**ENTRIES SUPPLIED:**
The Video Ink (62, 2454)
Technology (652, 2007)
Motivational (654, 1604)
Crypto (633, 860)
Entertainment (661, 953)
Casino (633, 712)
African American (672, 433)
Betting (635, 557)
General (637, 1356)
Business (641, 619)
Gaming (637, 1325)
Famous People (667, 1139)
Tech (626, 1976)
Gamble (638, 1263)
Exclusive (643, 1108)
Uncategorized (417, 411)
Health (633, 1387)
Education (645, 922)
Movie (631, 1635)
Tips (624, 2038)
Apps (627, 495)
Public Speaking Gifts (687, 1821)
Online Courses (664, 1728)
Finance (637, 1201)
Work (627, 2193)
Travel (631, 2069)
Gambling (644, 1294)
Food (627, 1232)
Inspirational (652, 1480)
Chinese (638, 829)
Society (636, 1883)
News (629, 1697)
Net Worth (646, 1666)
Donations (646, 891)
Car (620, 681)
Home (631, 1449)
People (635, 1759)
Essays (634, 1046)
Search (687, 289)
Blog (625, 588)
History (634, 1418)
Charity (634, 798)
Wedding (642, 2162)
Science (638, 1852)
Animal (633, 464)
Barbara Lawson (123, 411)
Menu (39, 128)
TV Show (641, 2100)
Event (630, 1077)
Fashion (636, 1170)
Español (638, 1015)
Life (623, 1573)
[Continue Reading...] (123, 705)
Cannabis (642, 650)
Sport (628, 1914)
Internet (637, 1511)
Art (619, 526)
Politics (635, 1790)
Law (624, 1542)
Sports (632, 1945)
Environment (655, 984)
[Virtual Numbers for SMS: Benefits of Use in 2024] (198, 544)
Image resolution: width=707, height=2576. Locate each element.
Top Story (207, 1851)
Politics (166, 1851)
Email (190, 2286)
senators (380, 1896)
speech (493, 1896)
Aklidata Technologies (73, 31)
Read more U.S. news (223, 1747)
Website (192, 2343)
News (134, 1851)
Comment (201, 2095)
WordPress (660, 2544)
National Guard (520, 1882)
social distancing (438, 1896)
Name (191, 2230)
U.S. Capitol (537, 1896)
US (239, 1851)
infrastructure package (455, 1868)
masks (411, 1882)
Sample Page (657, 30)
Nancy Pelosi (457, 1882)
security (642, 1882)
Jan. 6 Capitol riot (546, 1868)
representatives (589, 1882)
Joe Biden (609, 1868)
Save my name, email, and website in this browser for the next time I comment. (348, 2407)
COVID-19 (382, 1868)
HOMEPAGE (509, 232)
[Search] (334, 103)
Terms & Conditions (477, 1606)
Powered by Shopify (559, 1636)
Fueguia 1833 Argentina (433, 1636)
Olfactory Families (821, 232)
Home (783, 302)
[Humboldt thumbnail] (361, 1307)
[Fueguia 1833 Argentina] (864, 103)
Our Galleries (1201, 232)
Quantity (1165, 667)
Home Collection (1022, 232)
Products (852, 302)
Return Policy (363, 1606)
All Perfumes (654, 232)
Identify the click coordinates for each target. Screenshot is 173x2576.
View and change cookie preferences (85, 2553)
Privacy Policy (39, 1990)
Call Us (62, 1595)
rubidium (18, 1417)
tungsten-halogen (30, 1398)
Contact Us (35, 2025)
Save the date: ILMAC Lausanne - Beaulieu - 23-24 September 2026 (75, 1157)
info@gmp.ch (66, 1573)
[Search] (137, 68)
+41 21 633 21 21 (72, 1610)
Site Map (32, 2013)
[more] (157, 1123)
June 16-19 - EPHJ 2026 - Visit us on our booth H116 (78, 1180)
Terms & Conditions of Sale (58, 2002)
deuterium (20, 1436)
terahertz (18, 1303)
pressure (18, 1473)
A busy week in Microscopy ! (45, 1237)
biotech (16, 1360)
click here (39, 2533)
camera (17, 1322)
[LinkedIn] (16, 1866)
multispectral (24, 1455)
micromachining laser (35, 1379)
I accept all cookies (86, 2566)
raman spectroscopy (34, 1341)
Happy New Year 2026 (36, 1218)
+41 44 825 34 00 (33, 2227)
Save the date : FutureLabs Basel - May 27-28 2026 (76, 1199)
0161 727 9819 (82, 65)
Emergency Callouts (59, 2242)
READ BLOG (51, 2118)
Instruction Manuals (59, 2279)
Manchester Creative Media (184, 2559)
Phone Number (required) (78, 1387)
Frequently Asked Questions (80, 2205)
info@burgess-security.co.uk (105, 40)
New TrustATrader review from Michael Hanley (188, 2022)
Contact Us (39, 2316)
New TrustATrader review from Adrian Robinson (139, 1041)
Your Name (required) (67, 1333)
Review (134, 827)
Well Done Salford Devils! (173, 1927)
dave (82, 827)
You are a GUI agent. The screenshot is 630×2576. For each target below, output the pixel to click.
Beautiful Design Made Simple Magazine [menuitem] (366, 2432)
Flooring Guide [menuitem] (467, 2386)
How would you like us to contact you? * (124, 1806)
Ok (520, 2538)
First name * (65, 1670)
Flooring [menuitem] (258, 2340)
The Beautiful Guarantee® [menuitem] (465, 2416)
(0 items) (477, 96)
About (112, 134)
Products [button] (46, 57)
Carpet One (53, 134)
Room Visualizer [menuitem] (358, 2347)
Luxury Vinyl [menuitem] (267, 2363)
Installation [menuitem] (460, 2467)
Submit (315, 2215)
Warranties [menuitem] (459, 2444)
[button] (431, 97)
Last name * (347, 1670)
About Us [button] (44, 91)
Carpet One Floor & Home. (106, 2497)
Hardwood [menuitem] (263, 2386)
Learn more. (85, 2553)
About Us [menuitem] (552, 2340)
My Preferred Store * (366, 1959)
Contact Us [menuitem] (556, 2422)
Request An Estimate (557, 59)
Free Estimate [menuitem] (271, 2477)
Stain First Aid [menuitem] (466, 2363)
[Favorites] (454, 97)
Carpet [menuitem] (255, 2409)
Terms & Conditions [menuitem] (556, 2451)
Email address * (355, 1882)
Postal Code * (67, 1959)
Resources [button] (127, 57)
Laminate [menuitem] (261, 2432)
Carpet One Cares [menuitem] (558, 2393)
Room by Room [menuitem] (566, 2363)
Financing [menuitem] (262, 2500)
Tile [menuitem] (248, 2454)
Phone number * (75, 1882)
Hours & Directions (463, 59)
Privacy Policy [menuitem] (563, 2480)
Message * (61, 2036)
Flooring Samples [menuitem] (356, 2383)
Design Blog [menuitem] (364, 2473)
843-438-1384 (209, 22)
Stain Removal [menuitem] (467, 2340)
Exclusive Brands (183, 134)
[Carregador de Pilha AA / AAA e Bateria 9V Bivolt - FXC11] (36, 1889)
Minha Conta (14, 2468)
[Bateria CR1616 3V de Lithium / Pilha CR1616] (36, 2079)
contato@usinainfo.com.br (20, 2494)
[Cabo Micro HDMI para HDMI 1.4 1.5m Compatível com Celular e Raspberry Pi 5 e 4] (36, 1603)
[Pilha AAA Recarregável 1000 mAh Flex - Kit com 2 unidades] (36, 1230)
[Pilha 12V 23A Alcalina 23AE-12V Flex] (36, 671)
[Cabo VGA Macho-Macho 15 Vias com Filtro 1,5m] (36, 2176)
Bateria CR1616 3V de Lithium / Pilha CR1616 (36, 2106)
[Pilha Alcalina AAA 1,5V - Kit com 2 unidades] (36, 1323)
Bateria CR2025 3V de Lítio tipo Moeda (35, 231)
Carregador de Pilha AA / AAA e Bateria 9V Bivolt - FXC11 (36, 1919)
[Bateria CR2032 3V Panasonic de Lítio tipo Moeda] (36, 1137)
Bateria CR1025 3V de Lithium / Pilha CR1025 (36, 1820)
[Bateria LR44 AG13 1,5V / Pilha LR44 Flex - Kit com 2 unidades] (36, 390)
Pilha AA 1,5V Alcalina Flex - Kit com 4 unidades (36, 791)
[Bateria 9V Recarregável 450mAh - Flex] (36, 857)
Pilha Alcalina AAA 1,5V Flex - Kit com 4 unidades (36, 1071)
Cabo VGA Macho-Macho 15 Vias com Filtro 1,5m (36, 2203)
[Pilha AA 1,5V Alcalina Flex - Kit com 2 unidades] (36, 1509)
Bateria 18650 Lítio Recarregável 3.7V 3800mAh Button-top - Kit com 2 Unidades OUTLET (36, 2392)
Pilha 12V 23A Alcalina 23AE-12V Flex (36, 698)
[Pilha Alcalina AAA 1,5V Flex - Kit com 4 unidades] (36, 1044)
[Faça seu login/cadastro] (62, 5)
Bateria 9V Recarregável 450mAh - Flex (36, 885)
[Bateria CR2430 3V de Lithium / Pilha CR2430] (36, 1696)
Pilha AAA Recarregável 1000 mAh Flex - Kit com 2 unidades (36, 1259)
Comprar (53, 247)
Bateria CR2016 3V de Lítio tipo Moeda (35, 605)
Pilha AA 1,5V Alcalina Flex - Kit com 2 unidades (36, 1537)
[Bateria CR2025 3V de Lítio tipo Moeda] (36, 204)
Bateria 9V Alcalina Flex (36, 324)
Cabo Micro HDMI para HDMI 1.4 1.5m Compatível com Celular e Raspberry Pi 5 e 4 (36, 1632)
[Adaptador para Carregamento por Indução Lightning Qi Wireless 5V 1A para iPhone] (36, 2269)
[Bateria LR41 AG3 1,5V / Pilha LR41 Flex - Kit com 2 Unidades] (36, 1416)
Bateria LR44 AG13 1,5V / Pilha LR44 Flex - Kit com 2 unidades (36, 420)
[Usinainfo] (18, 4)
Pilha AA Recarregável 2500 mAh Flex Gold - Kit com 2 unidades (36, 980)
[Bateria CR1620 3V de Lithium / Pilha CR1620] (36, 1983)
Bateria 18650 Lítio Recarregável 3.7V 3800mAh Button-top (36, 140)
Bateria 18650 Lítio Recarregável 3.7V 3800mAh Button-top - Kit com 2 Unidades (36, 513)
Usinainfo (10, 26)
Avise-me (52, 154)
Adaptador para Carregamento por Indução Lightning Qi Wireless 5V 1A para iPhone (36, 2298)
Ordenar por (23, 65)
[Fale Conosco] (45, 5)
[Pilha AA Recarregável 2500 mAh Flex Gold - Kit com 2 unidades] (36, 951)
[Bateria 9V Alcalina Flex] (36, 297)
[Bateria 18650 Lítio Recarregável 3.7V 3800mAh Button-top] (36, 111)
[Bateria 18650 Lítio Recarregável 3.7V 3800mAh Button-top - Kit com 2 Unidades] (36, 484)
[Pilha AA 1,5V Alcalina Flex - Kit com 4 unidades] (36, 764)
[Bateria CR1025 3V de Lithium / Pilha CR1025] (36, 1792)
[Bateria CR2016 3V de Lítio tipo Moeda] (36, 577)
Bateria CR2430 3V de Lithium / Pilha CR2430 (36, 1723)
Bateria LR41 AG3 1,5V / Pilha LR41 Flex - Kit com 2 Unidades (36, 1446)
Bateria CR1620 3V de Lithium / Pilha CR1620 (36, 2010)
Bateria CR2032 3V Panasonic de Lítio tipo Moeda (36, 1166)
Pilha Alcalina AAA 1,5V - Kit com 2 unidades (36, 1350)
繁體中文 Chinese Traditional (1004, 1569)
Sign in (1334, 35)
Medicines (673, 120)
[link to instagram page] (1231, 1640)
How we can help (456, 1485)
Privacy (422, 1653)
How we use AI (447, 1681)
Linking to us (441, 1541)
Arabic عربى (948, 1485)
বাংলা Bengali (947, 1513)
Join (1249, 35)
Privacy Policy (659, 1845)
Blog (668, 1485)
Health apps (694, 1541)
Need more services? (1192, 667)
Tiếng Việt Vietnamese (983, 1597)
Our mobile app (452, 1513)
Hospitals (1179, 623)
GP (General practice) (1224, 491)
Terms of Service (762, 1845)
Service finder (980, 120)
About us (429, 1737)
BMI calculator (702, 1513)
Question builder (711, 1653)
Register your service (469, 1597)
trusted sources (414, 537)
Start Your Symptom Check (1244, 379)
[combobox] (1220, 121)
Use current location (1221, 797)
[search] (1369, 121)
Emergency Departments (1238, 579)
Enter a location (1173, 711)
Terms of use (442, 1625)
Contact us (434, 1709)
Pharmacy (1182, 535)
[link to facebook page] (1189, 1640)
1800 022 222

**ACTIVITY:** Output the lines above exactly, but only those between the line holding "unidades (36, 1537)" and the line holding "unidades (36, 420)", inclusive.

**EXPECTED OUTPUT:**
Pilha AA 1,5V Alcalina Flex - Kit com 2 unidades (36, 1537)
[Bateria CR2025 3V de Lítio tipo Moeda] (36, 204)
Bateria 9V Alcalina Flex (36, 324)
Cabo Micro HDMI para HDMI 1.4 1.5m Compatível com Celular e Raspberry Pi 5 e 4 (36, 1632)
[Adaptador para Carregamento por Indução Lightning Qi Wireless 5V 1A para iPhone] (36, 2269)
[Bateria LR41 AG3 1,5V / Pilha LR41 Flex - Kit com 2 Unidades] (36, 1416)
Bateria LR44 AG13 1,5V / Pilha LR44 Flex - Kit com 2 unidades (36, 420)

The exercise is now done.